In case you’re confused, there are a couple problems with the piece that I’m trying to get fixed. First of all, obviously, that was supposed to be two billion dollars per launch not two bucks per launch (if only…). And I’ve quoted Tom Jones in the first paragraph on the second page, and farther down the page, Charlie Bolden, but there are no quote marks right now, so it makes it look as though their words are mine.

[Late afternoon update]

Jeff Greason weighs in on fairing-size issues in comments, and Jon Goff has some thoughts on heavy-lift technologies.

[Update a few minutes later]

The quotes on page two have been fixed, but we still have dollar-store prices for Ares I flights.

[Early evening update]

Ken Murphy says it’s the dawn of a new space enterprise.

China To The Moon?

This is sort of interesting, if true:

NASA sees China’s strategy for a manned lunar landing as launch vehicle intensive. While America’s notional Constellation moon project centers on a single – and still unbuilt – Ares-V “superheavy” lift booster for a direct ascent to the moon and two “lunar orbit rendezvous” operations, China will likely opt for two complex “Earth orbit rendezvous” maneuvers.

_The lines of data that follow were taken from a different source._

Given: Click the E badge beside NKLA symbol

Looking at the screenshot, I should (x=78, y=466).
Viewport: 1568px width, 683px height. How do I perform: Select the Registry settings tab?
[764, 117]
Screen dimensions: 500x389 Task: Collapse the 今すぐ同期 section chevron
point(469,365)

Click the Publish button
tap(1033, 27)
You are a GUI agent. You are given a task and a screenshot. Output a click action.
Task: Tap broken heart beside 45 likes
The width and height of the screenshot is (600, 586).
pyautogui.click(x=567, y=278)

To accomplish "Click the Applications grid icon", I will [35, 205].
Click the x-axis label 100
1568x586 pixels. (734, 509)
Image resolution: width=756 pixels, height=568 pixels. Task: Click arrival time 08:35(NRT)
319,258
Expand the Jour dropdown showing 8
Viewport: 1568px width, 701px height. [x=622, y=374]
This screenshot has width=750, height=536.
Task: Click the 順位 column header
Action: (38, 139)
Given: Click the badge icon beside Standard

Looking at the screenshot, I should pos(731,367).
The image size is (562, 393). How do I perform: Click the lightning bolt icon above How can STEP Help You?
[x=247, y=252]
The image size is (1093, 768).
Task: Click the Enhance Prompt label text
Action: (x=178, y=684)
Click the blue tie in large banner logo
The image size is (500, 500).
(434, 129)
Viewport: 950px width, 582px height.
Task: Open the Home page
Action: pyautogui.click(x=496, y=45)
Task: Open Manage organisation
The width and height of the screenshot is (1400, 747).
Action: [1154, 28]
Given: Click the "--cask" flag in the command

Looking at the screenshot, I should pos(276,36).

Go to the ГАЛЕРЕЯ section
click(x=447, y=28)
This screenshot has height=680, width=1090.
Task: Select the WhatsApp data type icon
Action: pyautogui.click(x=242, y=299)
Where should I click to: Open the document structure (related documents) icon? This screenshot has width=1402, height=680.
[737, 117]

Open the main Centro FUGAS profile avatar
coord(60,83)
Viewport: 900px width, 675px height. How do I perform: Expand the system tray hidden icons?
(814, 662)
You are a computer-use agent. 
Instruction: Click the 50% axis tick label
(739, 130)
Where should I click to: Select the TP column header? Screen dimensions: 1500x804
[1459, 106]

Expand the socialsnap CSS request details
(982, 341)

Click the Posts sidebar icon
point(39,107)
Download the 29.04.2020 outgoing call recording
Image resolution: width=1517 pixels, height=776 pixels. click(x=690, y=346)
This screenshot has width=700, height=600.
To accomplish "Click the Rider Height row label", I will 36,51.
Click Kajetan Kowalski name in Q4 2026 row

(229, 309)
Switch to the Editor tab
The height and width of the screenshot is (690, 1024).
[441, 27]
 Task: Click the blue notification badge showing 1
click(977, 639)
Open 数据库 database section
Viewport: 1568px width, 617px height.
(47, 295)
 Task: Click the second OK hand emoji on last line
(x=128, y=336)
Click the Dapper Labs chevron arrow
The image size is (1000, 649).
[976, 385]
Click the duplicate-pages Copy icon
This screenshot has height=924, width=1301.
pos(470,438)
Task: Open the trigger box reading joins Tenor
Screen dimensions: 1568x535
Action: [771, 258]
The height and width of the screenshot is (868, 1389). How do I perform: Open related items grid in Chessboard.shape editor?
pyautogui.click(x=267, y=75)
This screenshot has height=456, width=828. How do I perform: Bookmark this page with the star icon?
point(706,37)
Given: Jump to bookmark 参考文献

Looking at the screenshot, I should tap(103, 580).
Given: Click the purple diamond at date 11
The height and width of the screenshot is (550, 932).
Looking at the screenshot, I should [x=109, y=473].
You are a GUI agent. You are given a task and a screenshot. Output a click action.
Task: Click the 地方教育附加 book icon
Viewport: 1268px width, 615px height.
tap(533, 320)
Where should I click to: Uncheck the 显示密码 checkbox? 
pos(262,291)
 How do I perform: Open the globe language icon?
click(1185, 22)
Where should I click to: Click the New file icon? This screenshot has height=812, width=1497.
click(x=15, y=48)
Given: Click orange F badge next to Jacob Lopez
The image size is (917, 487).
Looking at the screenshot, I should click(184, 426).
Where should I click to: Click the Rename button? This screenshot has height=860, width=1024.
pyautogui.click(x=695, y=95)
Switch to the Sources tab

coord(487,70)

This will require four “Long March V” rockets – in the same class as the Pentagon’s Delta IV heavy lift launch vehicles – to put their cosmonauts on the moon. Launched in pairs over a two-week period from China’s new Wenchang Space Center on the South China Sea island of Hainan, the four Long March Vs will each loft 26-ton payloads into low Earth orbits. The first mission will orbit the rocket for the translunar journey which will then join a second payload of an empty lunar module (LM) and its lunar-orbit rocket motor. Those first two unmanned payloads will rendezvous in Earth orbit and then fire off for the quarter-million-mile journey to the moon.

Once the unmanned LM is in a stable lunar orbit, the second pair of missions will be launched into Earth’s orbit; the first with another translunar rocket motor and the second with a combined payload comprising the lunar orbiting module, a modified service module, an Earth re-entry module and the manned Shenzhou capsule with three Chinese cosmonauts.

Unlike many at NASA, they’re smart enough to avoid the huge development costs of a heavy-lifter. Of course, it will still be a very expensive mission, but based on existing vehicles. We looked at these kinds of architectures at Boeing during CE&R, before Mike Griffin took over and they became anathema. Of course, we were trying to actually satisfy the requirements of the VSE and the Aldridge recommendations, something that Mike apparently never considered important.

I should add that the article is clearly wrong on this point:

October’s launch of the experimental Ares 1-X heavy lift rocket, while flawless, may well mark the end rather than the beginning of America’s next-generation Constellation manned-space program.

It was hardly “flawless,” unless you don’t consider a failure to deploy all the chutes a flaw.

You Knew This Was Coming

Hitler is told that Constellation has been cancelled.

Of course, whoever made it falls into the common trap of equating Constellation with the human spaceflight program. I really don’t understand the thinking of people who complain that we will have to pay private industry to get to the ISS, as though Ares/Orion wouldn’t be much more expensive. I guess it’s OK to pay government employees, though, and cost-plus contractors.

[Update a few minutes later]

Alan Boyle has a roundup of reactions from…other people.

In Which I Agree With Robert Gibbs

Dick Shelby is being as despicable as any Democrat. If the Republicans were smart, they’d have him stand down. But there’s a reason they’re called the Stupid Party.

[Friday evening update]

For those unfamiliar with his (Democrat) past, it’s useful to know that he was once dinged as “Porker Of The Month.”

Again, if the Republicans are incapable of disciplining this kind of thing, what is the point in even having a party, or principles thereof? Did they learn nothing from Ted Stevens?